In theory, switch statements could be also implemented using jump tables on newer GPUs in a similar fashion like compilers do it on the CPU. In that case, they could be as fast as subroutines, but I’m not sure how much is this a common practice in the drivers.

Anyways, your best bet is to use subroutines for the most coherent performance across implementations, as those are really nothing more than function pointers thus you have constant time jumps to the appropriate code, while in case of switch statements with dynamically uniform selectors you either have constant time jumps (if the GLSL compiler builds jump tables) or linear time jumps (if the case statements are evaluated as any other conditional statement).

In your case, considering you only had a choice between 2 subroutines (if I understand correctly), the difference might not have came out, but when you have way more options, constant time will beat linear time for sure.

Not quite. They are more both compile time I think. If my perception of how subroutines work is correct, that wouldn’t be a “run-time” evaluation (in the sense of being re-evaluated every time the shader is run – e.g. every vertex or every fragment), but rather pre-runtime when you bind the shader and configure uniforms. I’m thinking it just pokes in an unconditional jump point as a preprocess, and then there’s no per-vertex or per-fragment run-time overhead (save dead code elimination that might have otherwise been possible across the subroutine interface). I could be all wet though.

If I get your drift, you suggest having your generator define some constant depending on the usage scenario and have all unreachable branches thrown out by dead code elimination, correct?

Right.

How would you do that with subroutines? AFAIK, the latter are pure run-time constructs which aren’t branched in the shader anyway but selected with API calls.

Yeah, but those API calls set uniforms, right? These uniforms (code stubs which are precompiled) can be plugged in at shader bind/configure time at the very latest. My impression is there isn’t a conditional evaluation going on in the shader for every single execution of that shader to make that happen. You’re telling it in advance which one to use, so it just plugs in a jump point (I think). Unconditional jumps are cheap.

It’s conditionals (based on non-constant expressions) that can cause run-time execution divergence and thus can get expensive. Conditionals based on uniform expressions are cheaper, but you still have to evaluate the condition and do a branch.
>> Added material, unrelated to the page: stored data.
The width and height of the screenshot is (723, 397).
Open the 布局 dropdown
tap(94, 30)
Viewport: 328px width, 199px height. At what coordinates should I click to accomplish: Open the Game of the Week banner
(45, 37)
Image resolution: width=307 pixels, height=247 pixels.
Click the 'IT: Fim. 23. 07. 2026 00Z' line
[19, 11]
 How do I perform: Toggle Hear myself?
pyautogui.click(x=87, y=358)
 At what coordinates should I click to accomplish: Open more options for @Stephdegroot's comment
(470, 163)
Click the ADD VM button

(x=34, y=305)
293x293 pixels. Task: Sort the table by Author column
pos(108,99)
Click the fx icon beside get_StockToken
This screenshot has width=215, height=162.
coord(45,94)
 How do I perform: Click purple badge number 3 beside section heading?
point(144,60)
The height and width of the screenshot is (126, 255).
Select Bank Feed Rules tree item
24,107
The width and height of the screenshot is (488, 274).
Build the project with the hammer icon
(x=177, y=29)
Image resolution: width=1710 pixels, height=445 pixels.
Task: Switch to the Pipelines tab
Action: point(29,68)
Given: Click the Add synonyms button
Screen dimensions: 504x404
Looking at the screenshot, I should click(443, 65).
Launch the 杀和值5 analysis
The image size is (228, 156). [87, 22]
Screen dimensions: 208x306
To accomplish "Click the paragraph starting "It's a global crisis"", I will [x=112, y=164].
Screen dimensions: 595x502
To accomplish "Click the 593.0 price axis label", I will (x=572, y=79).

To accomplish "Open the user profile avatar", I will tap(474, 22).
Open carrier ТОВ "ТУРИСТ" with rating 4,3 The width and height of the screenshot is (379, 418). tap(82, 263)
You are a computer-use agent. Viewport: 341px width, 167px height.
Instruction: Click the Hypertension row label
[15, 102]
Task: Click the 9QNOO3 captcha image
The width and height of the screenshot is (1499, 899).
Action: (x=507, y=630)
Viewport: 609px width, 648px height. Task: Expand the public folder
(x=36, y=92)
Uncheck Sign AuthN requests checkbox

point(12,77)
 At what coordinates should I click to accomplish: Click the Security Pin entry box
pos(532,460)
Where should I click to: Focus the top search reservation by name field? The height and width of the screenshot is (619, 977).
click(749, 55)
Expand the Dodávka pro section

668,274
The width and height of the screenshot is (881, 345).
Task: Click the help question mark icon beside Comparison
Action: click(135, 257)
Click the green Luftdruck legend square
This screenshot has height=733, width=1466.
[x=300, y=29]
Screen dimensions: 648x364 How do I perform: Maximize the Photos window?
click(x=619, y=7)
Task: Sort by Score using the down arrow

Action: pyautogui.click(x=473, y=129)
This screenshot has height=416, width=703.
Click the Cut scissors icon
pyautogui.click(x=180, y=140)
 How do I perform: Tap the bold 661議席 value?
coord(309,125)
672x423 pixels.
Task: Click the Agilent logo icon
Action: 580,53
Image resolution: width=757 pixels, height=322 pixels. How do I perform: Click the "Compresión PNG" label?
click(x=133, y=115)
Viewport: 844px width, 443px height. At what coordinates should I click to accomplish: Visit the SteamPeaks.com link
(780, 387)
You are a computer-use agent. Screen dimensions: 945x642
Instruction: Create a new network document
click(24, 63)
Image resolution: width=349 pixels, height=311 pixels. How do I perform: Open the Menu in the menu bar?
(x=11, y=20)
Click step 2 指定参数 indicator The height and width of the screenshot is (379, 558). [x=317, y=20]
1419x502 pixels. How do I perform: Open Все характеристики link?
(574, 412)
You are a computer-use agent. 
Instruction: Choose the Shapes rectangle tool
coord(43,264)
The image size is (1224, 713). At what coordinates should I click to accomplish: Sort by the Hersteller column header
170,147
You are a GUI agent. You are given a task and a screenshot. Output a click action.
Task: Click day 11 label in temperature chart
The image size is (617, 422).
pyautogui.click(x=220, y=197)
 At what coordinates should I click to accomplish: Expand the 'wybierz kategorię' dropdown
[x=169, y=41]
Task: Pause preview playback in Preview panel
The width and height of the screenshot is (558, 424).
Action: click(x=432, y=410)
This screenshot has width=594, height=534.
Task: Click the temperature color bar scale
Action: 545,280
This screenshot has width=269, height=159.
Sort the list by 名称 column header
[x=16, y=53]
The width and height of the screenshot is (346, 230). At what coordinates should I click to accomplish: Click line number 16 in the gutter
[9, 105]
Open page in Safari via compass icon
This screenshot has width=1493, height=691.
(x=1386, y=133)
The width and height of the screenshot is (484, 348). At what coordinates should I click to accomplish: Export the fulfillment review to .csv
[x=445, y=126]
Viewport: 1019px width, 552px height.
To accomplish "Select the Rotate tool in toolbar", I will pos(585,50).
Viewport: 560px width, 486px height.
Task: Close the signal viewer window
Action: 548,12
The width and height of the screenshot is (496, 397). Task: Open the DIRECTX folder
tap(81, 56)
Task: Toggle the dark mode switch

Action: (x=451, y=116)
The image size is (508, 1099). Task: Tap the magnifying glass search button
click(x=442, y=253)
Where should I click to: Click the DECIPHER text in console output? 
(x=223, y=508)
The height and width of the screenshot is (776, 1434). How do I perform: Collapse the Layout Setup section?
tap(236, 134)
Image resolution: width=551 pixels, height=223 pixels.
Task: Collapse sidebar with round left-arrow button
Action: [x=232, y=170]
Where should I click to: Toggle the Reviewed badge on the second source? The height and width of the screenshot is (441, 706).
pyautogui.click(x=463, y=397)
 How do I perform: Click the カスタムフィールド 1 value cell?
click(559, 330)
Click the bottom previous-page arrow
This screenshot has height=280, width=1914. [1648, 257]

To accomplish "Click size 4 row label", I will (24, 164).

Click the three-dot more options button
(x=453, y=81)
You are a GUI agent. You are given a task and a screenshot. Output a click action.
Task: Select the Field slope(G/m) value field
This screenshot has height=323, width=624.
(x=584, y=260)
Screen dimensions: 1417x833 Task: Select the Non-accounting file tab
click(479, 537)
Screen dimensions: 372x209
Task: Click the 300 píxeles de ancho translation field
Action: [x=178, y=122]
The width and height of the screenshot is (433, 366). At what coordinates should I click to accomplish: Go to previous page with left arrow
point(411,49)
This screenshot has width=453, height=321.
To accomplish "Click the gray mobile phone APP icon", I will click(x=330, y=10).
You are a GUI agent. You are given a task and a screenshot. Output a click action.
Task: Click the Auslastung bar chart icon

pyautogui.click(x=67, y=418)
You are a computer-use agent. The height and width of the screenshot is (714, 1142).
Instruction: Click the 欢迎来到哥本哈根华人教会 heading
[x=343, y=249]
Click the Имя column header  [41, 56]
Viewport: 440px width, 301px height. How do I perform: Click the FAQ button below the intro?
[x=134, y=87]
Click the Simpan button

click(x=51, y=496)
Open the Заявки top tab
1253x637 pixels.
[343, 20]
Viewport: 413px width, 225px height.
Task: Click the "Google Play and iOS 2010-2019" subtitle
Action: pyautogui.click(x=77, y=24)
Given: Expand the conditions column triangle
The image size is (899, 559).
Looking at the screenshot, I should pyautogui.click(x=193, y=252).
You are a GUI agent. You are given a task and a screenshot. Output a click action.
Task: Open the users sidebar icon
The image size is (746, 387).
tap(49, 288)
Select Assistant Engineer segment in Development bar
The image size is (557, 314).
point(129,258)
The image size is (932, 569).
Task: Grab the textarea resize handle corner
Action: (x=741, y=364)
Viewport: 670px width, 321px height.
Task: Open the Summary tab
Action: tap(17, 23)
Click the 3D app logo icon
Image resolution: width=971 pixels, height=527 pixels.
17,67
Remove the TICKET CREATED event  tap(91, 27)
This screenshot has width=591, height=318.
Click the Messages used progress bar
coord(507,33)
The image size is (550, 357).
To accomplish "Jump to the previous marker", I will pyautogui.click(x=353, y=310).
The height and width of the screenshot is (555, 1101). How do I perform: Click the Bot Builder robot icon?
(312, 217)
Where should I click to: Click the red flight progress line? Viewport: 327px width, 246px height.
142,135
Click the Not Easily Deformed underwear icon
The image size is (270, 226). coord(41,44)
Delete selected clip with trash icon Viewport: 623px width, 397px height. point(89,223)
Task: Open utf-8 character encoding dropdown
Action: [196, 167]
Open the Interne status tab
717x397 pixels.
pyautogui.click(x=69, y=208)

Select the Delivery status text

Conditionals based on constant expressions are the best, because then the whole condition evaluation and branch just gets ripped out by the compiler, and then the compiler can optimize code across the conditional as if it wasn’t even there.

All that said, I’m not a driver developer and don’t know exactly how subroutines are implemented in each of the vendors’ OpenGL drivers.

this is gist of my test code which I call 1000 times alternating the colour selection mode


#version 410 core

in vec2    v_uv;

uniform vec4            u_Diffuse;
uniform sampler2D   u_DiffuseTexture; 

uniform int               u_switch;


subroutine vec4 fetchColour_Type(vec2 p_ST);
subroutine uniform fetchColour_Type u_fetchColour;

subroutine (fetchColour_Type)
vec4  fetchDiffuseColour(vec2 p_ST)
{
  return u_Diffuse;
}

subroutine (fetchColour_Type)
vec4  fetchTexture(vec2 p_ST)
{
  return texture2D(u_DiffuseTexture,p_ST.st);
}

layout(location = 0, index = 0) out vec4 fFragColour;


void    main()
{
  vec4 colour;
#if SWITCH
  if (u_switch == 0)
    colour = fetchDiffuseColour(v_uv;);
  else
    colour = fetchTexture(v_uv;);
  endif
#else
  colour = u_fetchColour(v_uv);
#endif
  fFragColour = colour;
}

My actual code has several other choices for colour selection, then whether to apply lighting or not, wireframe the edges and some other things; each selected via a subroutine. These are all dependant on the material
being rendered and options selected by the user at runtime, for example whether they wish to see a raster image drapped on the mesh or a solid colour or procedural texturing.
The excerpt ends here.